C Hans, your distaste for “Doubt” is interesting, given its Pulitzer Prize and Tony Award winning origins. But Hollywood has a Jump-on-the-bandwagon mentality. Hype rules. Hollywood doesn’t seem to recognize a good film unless someone tells them it’s good, e.g. a critic, a festival or a publicist.
Inexplicably, the best reviewed and attended film of last year wasn’t even nominated. “Dark Knight” will be remembered long after “Slumdog” has drifted in trivia oblivion. “Precious” has one-time shock appeal, but at the Hollywood saying goes, “no legs.”


I find it odd that someone could look at this film and think it deserves to be a MOW..I don’t know what kind off Movies of the week u have seen in the past but more often then not they remind me of soap opera’s–overly dramatic and unbelievable…precious was not a film I even loved but u don’t have to love a movie to know when it’s great..are u sure u should be an Oscaroloist and not just a Armchair critic like the rest of us?


Did we know anyone in the cast of “Slumdog Millionaire”? How about the Academy recognizing Melissa Leo and Richard Jenkins last year? I don’t think they’re household names. Sorry JM, that argument about established filmmakers and actors being selected WAS true, but times, like the Academy are changing. Thank goodness, because if a movie can get as many nominations as the “Color Purple” and not win ANYTHING, something has to be wrong.

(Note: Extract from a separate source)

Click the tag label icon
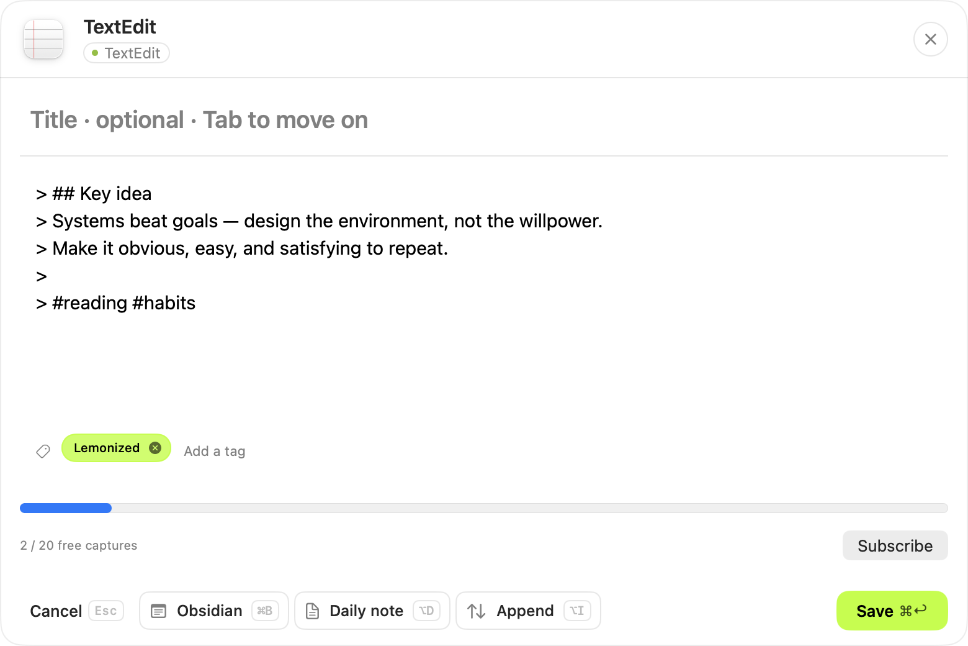The width and height of the screenshot is (968, 646). (43, 451)
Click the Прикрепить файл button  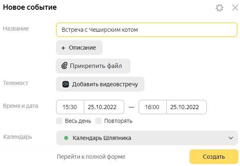(93, 66)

@C Hans, as for someone who’s “just a movie fan”, I was very disappointed by Slum Dog. A decent film? Yes. An “award-winning” film … not so much.

C Hans

How can you say Slumdog Millionaire didn’t deserve the awards it received. Doubt was so basic it was ridiculous, there have been better movies about the subject, it was predicable in its reverses, and the acting was the same as it always was in movies that take themselves too serious in their run for an academy award. Slumdog is by far a way more intelligent and beautiful movie. The reason it worked is because the actors were so believable, because they were actually perfectly cast. You can’t say actors don’t deserve awards because they act like themselves, otherwise half the big name actors in hollywood wouldn’t have a job. People who attack Slumdog are usual snobs who are so wrapped up in their own little worlds they attack anything outside the norm.

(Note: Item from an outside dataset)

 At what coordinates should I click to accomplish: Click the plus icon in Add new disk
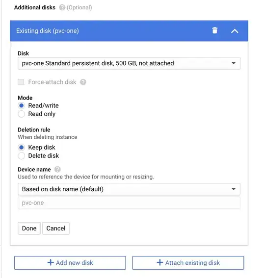pos(51,262)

@Raymond Parker, oh you silly Internet troll … time to go back to posting on 4chan!

Raymond Parker

Does the fact that it’s an African-American movie have anything to do with you asking this asinine question? I bet you’re a “birther” as well, questioning the legitimacy of a Black President.


“Slumdog” beat the odds and the cronyism that happens all too frequently in Hollywood. If Daniels and “Precious” benefit from the increase in nominations, so be it. Blame the FOR YOUR CONSIDERATION ads for the hype you speak of. Ini the end, isn’t it all about the hype?

Good luck Mr. Daniels.


What’s the source of debate here exactly? Why single out Precious? EXACTLY BECAUSE it will receive a nomination? Does it deserve a nomination? I dunno–are you guys gonna debate the other 5 movies you think will be on the list but don’t deserve to be?


“Slumdog Millionaire” proves the point that Mr. Mathews is making. It was over hyped and received more accolades than it deserved. Danny Boyle did a magnificent job of getting essentially non-actors to give outstanding performances. But when the hype handed the SAG award to “Slumdog” over the Academy- and Tony-Award-winning actors in “Doubt,” I knew hype was winning over talent.

With the exception of Monique, whose raw power and willingness to explore a very dark side of an inner city matron deserves awards recognition, Daniels direction does not overcome the underlying weakness of the one-note acting.

If “Precious” is nominated, it will contribute to the defeat of the purpose behind the expansion: more films the general audience might have seen. Five films no one has heard of becomes ten films no one (outside of critics and true cinephiles) has seen.